Wednesday, August 4, 2010

Progressive Rick Snyder squeeks by in Michigan

A few days ago I told my wife I'm having trouble deciding between Pete Hoekstra and Mike Cox in the Republican Primary. Then I told her I bet other conservatives feel the same way, and this scares me. If the conservative vote is split, it might open the door for a moderate republican to squeak by a win.

Well, guess what has happened. The conservative GOP vote split, with 27% for Hoekstra, and 23% for Cox. Snyder won with only 37% of the vote.

What this means is that 50% of republicans in Michigan are conservative, and only 37% are moderate. That's the good news. The bad news is that because conservatives couldn't unite behind one candidate, yet another McCain progressive, moderate, centrist, republican is the nominee.

This should be a warning, or wake up call for Conservatives. If they want to win in other states, or if they want to take advantage of the unpopularity of liberal policy in Washington and states, then they are going to have to be united behind a single candidate.

I think it would be better for Michigan to have a republican than a democrat considering democrats are more progressive than moderate republicans, yet something tells me based on Snyder obtaining support from progressive and moderate republicans, and democrats, that he is no conservative, and he is a republican in name only.

With the tide trending republican, it only makes sense for a democrat to put the big old R behind his name when running in 2010. That, in my humble opinion, is what Snyder did. He is no republican. He is a moderate who chose the R, and hoped the conservative vote would split.

Well, his gamble, his marketing plan worked to a tee. He won. And now we have to deal with yet another progressive in the capital of Michigan.

What scares me about this is he will not cut taxes and reduce spending as Hoekstra or Cox would. He will not do what it takes to get the economy rolling again in Michigan, and the end result is if Snyder gets elected, voters will blame republicans for what ails Michigan.

In this way, it may be better to vote for the democrat and home he wins and when the economy still does not recover, democrats will be blamed. I'm not a fan of voting for progressive democrats, yet I hate to see republicans getting blamed because a democrat ran as a republican.

There is still hope the Michigan economy will recover, yet now it lies on the conservative representative and senators winning in their respective districts. They need to pass tax cuts and spending cuts that will place more money into the pockets of American citizens, and provide incentives for businesses to stay in Michigan, as opposed to leave for better tax rates.
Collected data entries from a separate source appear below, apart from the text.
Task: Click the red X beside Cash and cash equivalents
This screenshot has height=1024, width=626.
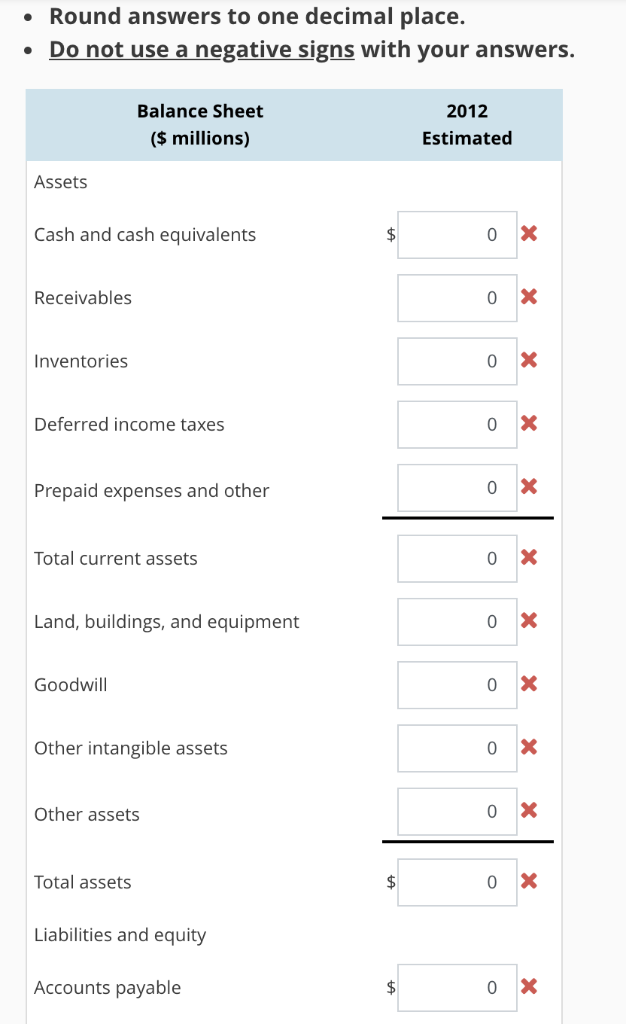Action: coord(529,234)
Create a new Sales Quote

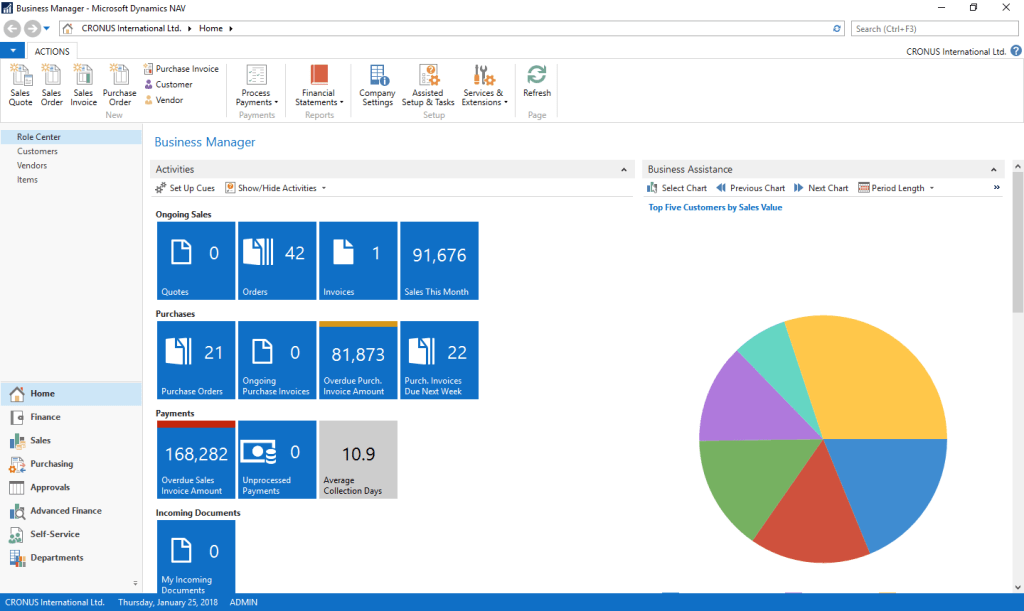tap(20, 85)
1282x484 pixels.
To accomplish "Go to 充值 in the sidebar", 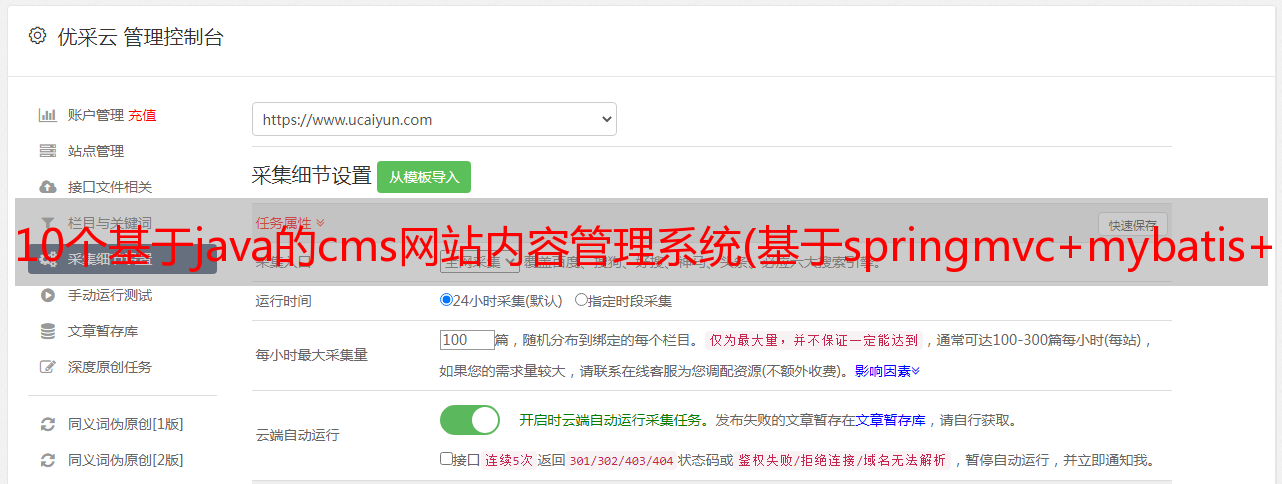I will point(142,115).
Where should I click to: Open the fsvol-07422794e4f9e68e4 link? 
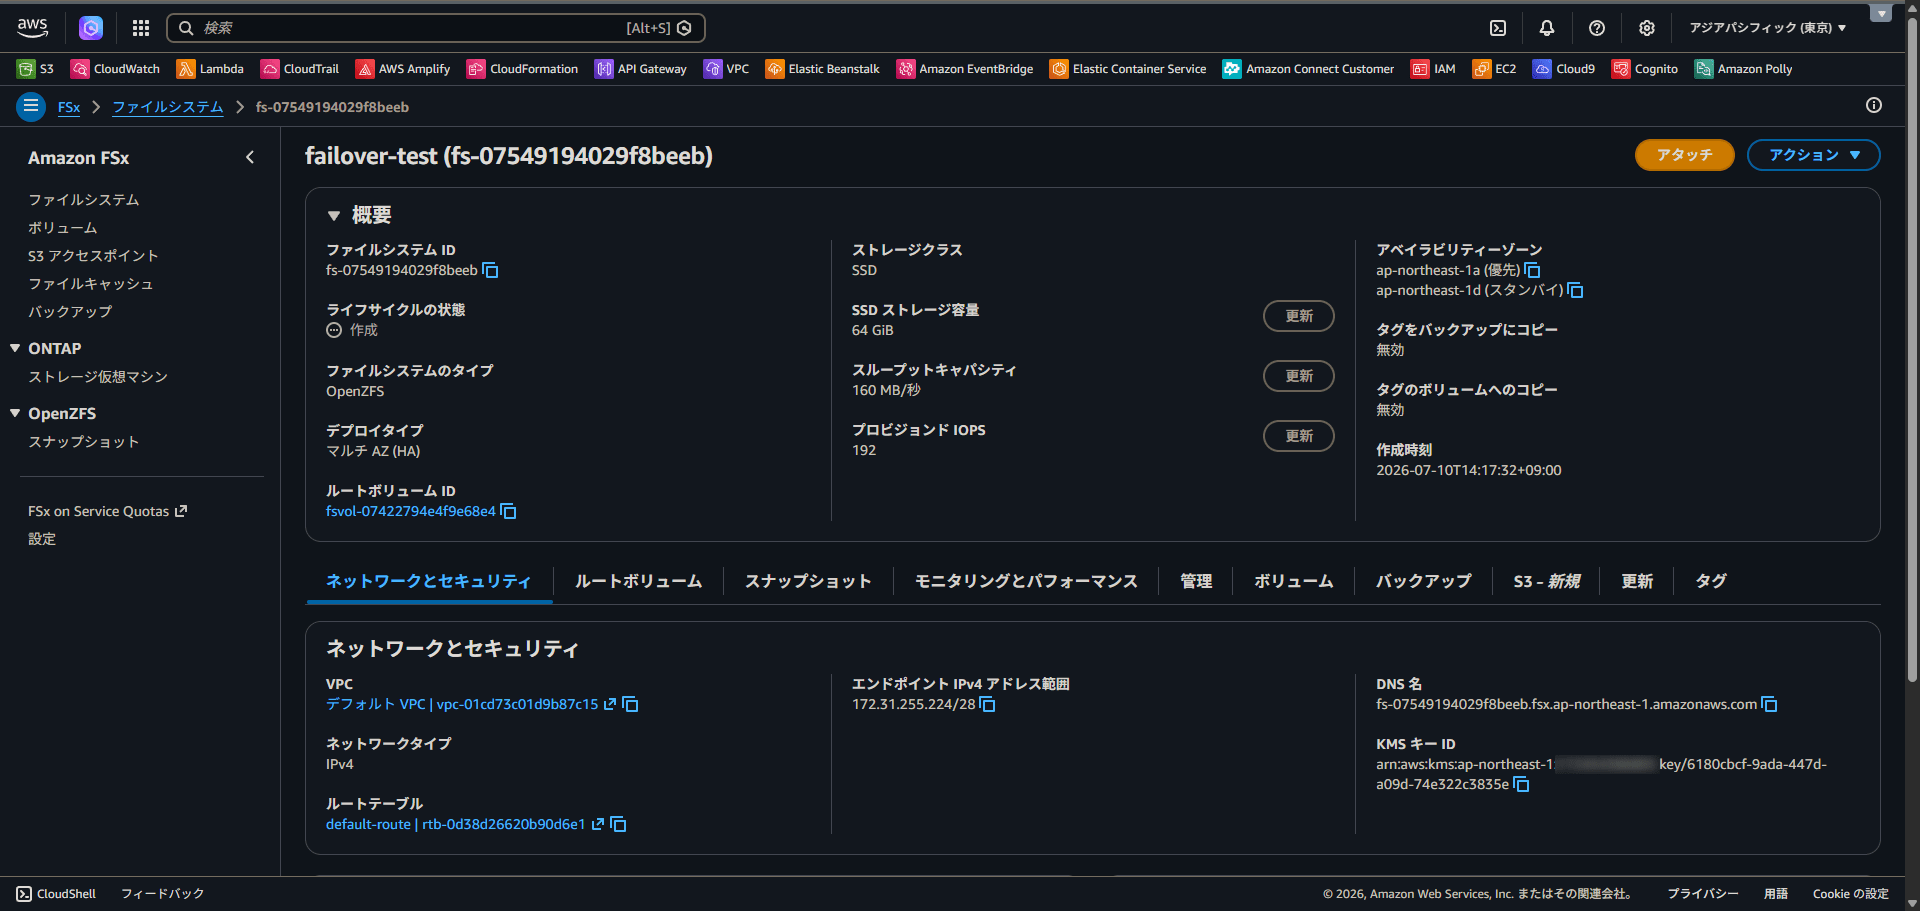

There is hope for Michigan, yet it lies in true capitalistic and conservative ideas that have been proven to work, not tax and spend policies that have been historically proven not to work.

With Rick Snyder republicans have renewed hope for winning back Lansing. Yet let's not get excited that he is the man who will set an environment to restore Michigan's ailing economy, because he is no capitalist.

It's either Rick Snyder or Virg Bernero, both progressives, for Michigan governor in 2010.